A few months ago, NASA unveiled its next-generation space suit that will be worn by astronauts when they return to the moon in 2024 as part of the agency’s plan to establish a permanent human presence on the lunar surface. The Extravehicular Mobility Unit—or xEMU—is NASA’s first major upgrade to its space suit in nearly 40 years and is designed to make life easier for astronauts who will spend a lot of time kicking up moon dust. It will allow them to bend and stretch in ways they couldn’t before, easily don and doff the suit, swap out components for a better fit, and go months without making a repair.

But the biggest improvements weren’t on display at the suit’s unveiling last fall. Instead, they’re hidden away in the xEMU’s portable life-support system, the astro backpack that turns the space suit from a bulky piece of fabric into a personal spacecraft. It handles the space suit’s power, communications, oxygen supply, and temperature regulation so that astronauts can focus on important tasks like building launch pads out of pee concrete. And for the first time ever, some of the components in an astronaut life-support system will be designed by artificial intelligence.

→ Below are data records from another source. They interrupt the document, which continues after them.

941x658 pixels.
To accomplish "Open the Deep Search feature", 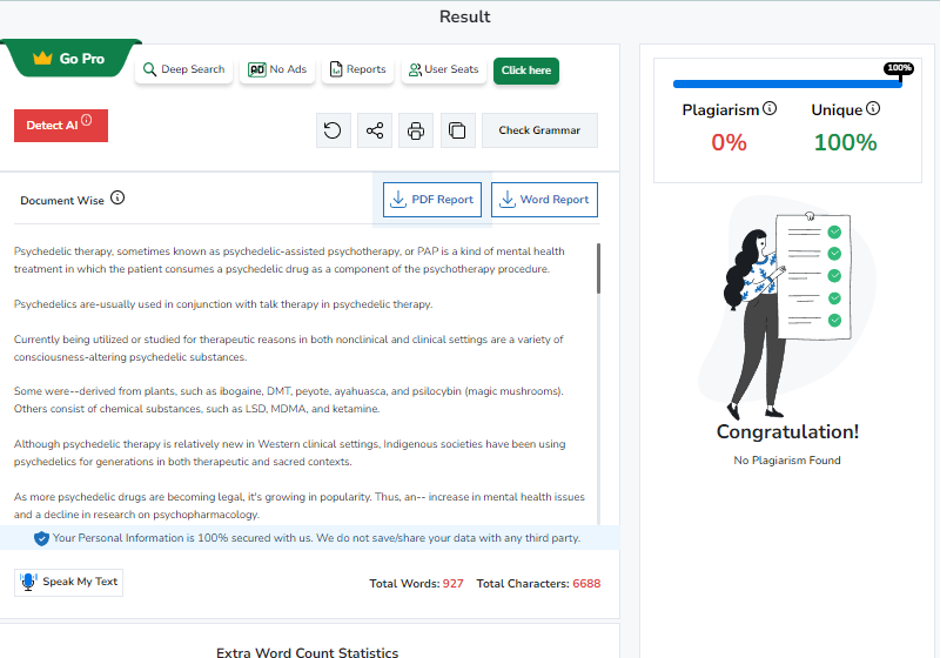I will tap(183, 70).
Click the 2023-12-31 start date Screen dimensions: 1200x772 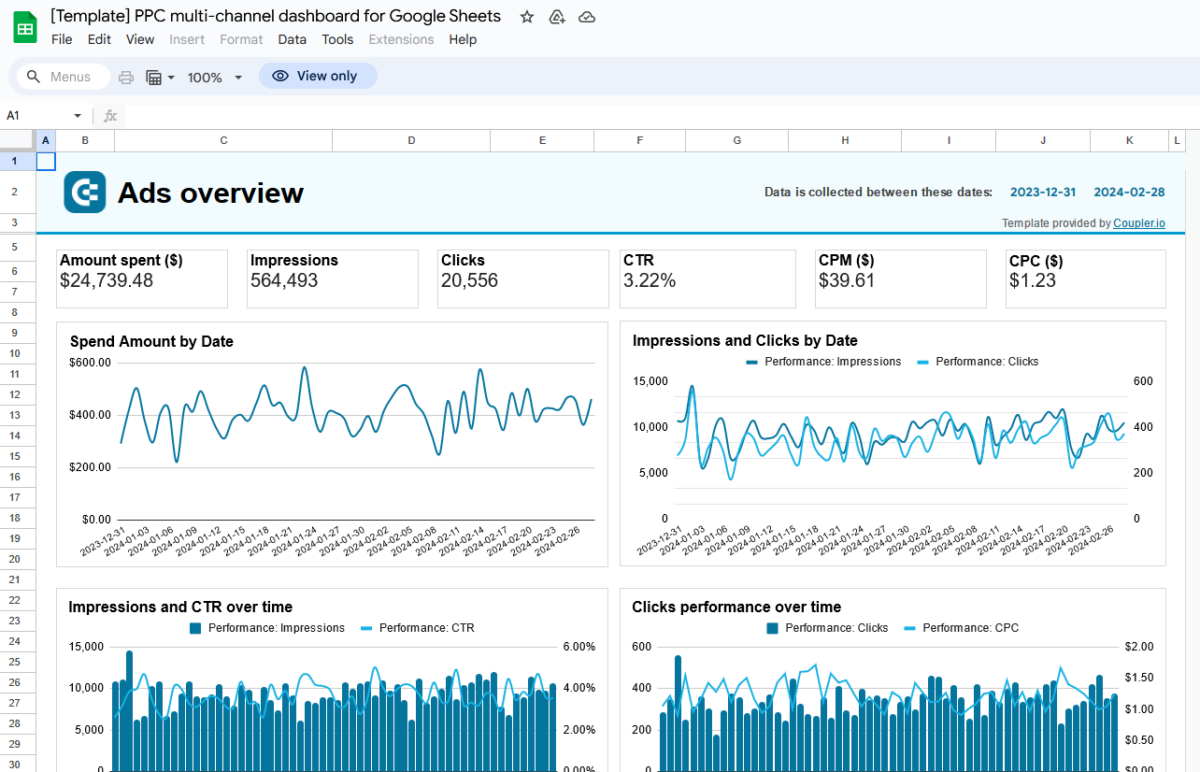coord(1043,191)
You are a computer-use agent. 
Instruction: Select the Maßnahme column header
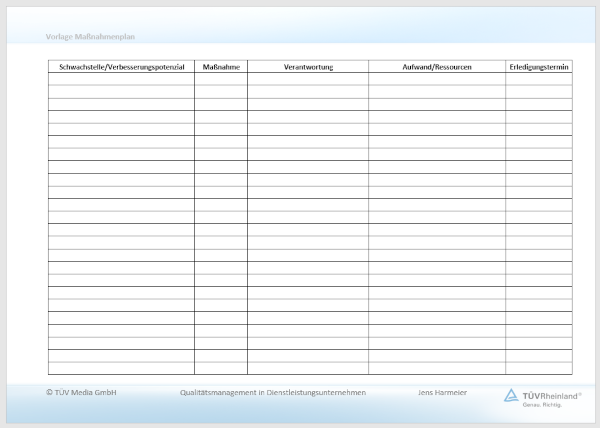(220, 67)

Jesse Craft is a senior design engineer at Jacobs, a major engineering firm based in Dallas that was tapped by NASA to revamp the xEMU life-support system. For Craft and the hundreds of other engineers working on the project, this requires a careful balancing act between competing priorities. The life-support system has to be safe, obviously, but it also has to be light enough to fit the weight limits for the lunar lander and strong enough to withstand the intense g-forces and vibrations it will experience during a rocket launch. “It’s a really big engineering challenge,” says Craft.

Squeezing more stuff into less space with reduced mass is the kind of complex optimization problem that aerospace engineers deal with all the time. But NASA wants boots on the moon by 2024, and meeting that aggressive timeline meant that Craft and his colleagues couldn’t spend weeks debating the ideal shape of each widget. Instead, they’re piloting a new AI-fueled design software that can rapidly come up with new component designs.

“We consider AI to be a technology that can do something faster and better than a trained human can do,” says Jesse Coors-Blankenship, the vice president of technology at PTC, the American company that made the software. “Some of the software technologies are things engineers are already familiar with, like structural simulation and optimization. But with AI, we can do it faster.” This approach to engineering is known as generative design. The basic idea is to feed the software a set of requirements for a component’s maximum size, the weight it has to bear, or the temperatures it will be exposed to and let the algorithms figure out the rest.

PTC’s software combines several different approaches to AI, like generative adversarial networks and genetic algorithms. A generative adversarial network is a game-like approach in which two machine-learning algorithms face off against one another in a competition to design the most optimized component. It’s the same technique used to generate photos of people who don’t exist. Genetic algorithms, by contrast, are analogous to natural selection. They generate multiple designs, combine them, and then take the best designs of the new generation and repeat. In the past, NASA has used genetic algorithms to design optimal—and bizarre—antennas.

“The machine’s iterative process is 100 or 1,000 times more than we could do on our own, and it comes up with a solution that is ideally optimized within our constraints,” says Craft. It’s especially helpful given that the final design of the space suit life-support system is still in flux. Even a small change to the requirements in the future could result in weeks of wasted work by engineers.